━━━ Document text ━━━

Review by Mike Dennis, 2010

Los Angeles, 1960.  The pinnacle of the California dream.  Cars are king, and the king of the used cars is Richard Hudson, recent transplant from San Francisco.  That’s the backdrop for The Woman Chaser, a fine noir novel by Charles Willeford.

Hudson, a Type A personality if ever there was one, regards himself as one of the greatest used car salesmen of all time, and he’s not too far wrong.  He really knows all sides of the business, as he opens up a Los Angeles lot for Honest Hal Parker, the leading used car dealer in San Francisco.  No angle escapes Hudson’s sharp eye, no customer gets anything less than his highest-pressure pitch, and no car goes unsold.

He makes plenty of money, lives well, tips generously, and you would think he’s hit his lick.  But no.  There’s an itch that he can’t quite scratch.  He longs to be in the movie business.  The position of writer-producer-director will do just fine, thank you.

His stepfather (who is only seven years older) is a blacklisted Hollywood director, and one night Richard approaches him with an idea for a script.  It can’t miss, Richard says, turning on his salesman’s charm.  And before you can say “Lights, camera, action!”, the two of them are trying to get his script turned into a movie.

━━━ Supplied data ━━━

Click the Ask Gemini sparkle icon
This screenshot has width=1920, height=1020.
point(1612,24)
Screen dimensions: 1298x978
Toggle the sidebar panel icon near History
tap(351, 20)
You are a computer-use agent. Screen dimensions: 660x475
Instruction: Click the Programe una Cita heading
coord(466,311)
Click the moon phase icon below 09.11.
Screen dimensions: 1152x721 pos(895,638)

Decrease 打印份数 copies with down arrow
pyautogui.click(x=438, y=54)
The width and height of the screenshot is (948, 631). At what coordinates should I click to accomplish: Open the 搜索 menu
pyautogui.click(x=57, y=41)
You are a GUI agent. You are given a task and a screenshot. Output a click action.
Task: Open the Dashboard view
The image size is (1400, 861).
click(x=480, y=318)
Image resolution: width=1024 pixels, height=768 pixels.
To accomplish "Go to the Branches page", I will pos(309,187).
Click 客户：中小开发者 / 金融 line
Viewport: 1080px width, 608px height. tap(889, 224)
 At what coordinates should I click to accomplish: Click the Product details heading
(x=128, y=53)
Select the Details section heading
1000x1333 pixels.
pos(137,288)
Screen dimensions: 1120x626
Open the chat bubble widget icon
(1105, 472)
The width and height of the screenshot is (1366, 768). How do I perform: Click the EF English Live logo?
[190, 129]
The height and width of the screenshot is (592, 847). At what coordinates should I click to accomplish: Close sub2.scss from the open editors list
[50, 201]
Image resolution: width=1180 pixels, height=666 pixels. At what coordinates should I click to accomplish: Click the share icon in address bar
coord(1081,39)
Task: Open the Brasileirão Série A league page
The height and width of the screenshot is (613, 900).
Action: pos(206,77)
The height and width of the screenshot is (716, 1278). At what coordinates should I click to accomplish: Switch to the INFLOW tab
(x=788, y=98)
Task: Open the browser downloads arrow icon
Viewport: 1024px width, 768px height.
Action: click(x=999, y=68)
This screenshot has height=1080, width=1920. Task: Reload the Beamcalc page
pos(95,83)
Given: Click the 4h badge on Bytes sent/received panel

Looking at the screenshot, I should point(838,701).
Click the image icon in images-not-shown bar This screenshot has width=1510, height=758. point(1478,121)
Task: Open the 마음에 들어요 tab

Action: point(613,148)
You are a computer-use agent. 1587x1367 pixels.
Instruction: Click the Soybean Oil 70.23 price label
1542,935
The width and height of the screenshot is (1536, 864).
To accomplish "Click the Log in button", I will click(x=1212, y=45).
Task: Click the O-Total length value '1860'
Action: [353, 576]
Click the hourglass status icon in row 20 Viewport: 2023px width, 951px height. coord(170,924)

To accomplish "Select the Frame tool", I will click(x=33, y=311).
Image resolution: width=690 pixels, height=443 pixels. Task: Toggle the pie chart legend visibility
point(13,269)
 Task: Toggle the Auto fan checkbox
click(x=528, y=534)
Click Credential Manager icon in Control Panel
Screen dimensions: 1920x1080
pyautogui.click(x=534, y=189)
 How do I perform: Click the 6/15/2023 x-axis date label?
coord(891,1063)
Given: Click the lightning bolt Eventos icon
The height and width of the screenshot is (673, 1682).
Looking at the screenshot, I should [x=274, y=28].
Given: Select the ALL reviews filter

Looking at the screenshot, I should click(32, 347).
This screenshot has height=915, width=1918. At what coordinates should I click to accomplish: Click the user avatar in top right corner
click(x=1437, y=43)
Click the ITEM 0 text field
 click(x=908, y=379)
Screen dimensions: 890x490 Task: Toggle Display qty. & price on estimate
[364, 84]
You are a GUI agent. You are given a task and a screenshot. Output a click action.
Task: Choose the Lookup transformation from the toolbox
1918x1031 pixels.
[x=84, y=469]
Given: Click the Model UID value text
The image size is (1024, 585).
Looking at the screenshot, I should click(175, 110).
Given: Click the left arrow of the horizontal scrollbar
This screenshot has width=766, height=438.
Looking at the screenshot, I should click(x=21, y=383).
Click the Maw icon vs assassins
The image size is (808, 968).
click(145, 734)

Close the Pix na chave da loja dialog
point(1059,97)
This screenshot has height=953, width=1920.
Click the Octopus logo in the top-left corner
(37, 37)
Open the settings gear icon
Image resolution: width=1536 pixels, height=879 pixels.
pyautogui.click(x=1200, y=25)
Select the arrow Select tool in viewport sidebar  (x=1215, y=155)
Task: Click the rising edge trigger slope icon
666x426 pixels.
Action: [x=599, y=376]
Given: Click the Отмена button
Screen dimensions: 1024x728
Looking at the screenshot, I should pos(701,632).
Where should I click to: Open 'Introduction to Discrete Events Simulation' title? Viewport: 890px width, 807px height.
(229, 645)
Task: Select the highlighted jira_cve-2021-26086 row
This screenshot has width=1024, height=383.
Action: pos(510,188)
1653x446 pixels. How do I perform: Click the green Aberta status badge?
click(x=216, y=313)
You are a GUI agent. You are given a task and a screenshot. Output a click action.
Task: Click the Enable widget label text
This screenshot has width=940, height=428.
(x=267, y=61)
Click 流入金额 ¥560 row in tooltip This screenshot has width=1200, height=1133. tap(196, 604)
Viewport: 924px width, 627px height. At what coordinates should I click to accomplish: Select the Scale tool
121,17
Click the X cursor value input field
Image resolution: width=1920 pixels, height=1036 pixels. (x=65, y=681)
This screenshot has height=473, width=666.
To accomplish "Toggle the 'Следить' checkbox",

━━━

Task list
[1] According to the review, why isn't Richard Hudson satisfied even though he makes plenty of money and lives well? Answer in one to three sentences.
[2] Repeat the source data rows verbatim, starting at the line that contains "Given: Click the lightning bolt Eventos icon" and ending at the line that contains "Looking at the screenshot, I should click(32, 347).".

Exercise answers
[1] He has an itch he can't quite scratch: he longs to be in the movie business. The position he wants is writer-producer-director.

[2]
Given: Click the lightning bolt Eventos icon
The height and width of the screenshot is (673, 1682).
Looking at the screenshot, I should [x=274, y=28].
Given: Select the ALL reviews filter

Looking at the screenshot, I should click(32, 347).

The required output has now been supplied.